Los consumidores no están dispuestos a pagar por la apertura en sí, sino por el gran maestro de ajedrez que los guía a través de ella –con notación, videos e ilustraciones– y un software conveniente para practicar. Esas cosas son tan excluibles como cualquier otra suscripción o servicio pago en línea. Nuevamente, no funciona según los derechos de autor.
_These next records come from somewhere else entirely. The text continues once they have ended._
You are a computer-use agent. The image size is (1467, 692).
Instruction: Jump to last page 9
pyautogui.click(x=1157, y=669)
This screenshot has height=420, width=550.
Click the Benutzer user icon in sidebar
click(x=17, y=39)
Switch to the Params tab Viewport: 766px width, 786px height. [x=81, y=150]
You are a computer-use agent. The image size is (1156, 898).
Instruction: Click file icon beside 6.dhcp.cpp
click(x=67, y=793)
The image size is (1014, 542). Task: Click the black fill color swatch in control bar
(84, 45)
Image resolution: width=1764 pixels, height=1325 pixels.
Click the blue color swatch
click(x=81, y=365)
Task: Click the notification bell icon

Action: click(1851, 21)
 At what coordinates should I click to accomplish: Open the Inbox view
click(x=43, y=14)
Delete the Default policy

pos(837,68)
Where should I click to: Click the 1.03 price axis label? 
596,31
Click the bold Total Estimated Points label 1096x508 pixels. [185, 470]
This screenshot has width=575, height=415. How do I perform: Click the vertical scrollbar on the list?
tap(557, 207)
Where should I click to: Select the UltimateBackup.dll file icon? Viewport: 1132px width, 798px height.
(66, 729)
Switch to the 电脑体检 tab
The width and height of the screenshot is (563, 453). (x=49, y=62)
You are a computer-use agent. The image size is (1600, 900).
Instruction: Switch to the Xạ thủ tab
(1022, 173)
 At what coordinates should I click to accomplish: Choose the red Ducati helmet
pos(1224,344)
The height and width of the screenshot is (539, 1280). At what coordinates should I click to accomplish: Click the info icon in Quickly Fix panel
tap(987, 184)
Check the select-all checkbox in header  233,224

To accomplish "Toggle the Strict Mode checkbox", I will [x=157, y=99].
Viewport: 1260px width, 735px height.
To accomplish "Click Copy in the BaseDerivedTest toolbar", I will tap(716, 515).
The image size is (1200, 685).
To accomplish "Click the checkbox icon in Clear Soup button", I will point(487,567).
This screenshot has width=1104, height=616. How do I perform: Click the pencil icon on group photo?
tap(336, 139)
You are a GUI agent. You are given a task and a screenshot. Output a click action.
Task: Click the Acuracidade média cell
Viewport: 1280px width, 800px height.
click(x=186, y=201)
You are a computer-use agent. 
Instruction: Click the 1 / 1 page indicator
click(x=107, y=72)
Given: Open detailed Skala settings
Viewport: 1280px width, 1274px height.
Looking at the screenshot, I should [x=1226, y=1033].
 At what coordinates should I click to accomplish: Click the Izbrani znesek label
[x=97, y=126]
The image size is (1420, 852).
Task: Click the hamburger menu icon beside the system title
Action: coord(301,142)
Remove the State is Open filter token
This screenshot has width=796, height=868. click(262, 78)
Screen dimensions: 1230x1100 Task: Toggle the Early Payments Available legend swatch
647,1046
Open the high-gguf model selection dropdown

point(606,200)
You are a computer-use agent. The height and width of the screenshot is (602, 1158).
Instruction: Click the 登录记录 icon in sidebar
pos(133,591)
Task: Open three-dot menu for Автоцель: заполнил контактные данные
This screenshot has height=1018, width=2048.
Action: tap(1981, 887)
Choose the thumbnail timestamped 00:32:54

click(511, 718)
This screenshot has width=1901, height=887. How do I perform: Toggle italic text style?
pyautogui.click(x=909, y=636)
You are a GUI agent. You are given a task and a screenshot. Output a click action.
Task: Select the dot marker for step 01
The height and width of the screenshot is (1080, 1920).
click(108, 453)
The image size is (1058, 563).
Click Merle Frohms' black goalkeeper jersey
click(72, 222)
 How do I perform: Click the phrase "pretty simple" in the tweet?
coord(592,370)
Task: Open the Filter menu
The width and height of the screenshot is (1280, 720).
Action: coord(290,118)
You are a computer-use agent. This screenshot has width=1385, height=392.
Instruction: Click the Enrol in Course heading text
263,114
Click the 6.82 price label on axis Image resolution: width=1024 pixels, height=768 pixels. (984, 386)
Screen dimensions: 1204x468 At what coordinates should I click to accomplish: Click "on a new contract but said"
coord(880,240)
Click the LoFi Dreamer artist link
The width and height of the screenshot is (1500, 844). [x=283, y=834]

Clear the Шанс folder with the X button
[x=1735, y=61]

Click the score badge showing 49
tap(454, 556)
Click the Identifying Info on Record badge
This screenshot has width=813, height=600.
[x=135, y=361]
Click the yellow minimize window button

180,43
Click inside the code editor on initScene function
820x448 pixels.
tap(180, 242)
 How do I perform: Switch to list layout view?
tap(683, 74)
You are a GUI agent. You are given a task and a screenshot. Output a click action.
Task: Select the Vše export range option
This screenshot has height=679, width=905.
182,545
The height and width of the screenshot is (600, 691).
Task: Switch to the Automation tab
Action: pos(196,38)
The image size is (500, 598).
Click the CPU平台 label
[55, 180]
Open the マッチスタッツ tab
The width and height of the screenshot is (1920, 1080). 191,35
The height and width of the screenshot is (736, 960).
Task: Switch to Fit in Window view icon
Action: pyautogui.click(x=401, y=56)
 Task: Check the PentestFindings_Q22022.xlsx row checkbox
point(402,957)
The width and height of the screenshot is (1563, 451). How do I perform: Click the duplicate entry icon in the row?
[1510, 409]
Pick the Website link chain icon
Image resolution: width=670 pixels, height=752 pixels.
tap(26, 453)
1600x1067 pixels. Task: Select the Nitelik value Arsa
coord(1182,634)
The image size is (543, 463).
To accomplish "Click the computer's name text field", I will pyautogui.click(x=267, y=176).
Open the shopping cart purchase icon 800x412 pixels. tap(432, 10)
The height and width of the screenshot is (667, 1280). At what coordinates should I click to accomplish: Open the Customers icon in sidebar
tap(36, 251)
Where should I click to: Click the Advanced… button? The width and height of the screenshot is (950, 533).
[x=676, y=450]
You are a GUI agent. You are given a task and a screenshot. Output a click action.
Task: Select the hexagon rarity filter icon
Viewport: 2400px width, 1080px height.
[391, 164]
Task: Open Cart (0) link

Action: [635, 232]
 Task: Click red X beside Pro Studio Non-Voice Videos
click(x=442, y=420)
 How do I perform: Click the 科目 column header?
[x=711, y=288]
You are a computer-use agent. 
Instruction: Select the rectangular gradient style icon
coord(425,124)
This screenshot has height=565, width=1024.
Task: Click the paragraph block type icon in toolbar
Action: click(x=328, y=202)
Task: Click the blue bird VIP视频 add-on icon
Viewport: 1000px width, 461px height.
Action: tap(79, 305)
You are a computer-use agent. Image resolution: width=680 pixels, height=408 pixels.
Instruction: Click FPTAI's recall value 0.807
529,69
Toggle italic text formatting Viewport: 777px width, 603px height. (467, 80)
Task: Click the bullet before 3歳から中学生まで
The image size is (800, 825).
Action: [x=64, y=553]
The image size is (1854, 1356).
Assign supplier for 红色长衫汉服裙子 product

De manera similar, los asistentes a conciertos están felices de pagar por el acceso físico y por tiempo limitado a un concierto.
Como demostró Spotify a principios de los años 2000, había una manera de monetizar un recurso gratuito que no dependía principalmente de los derechos de autor: a principios de los años 2000, los jóvenes –con problemas de liquidez, mucho tiempo, y conocimientos de tecnología– aplicaban felizmente algún esfuerzo para adquirir música sin gastar dinero.
Si está en el negocio de crear “propiedad intelectual”, intente monetizar sus creaciones de manera honesta, en lugar de recurrir a las muletas con las que el sistema legal carga la realidad económica.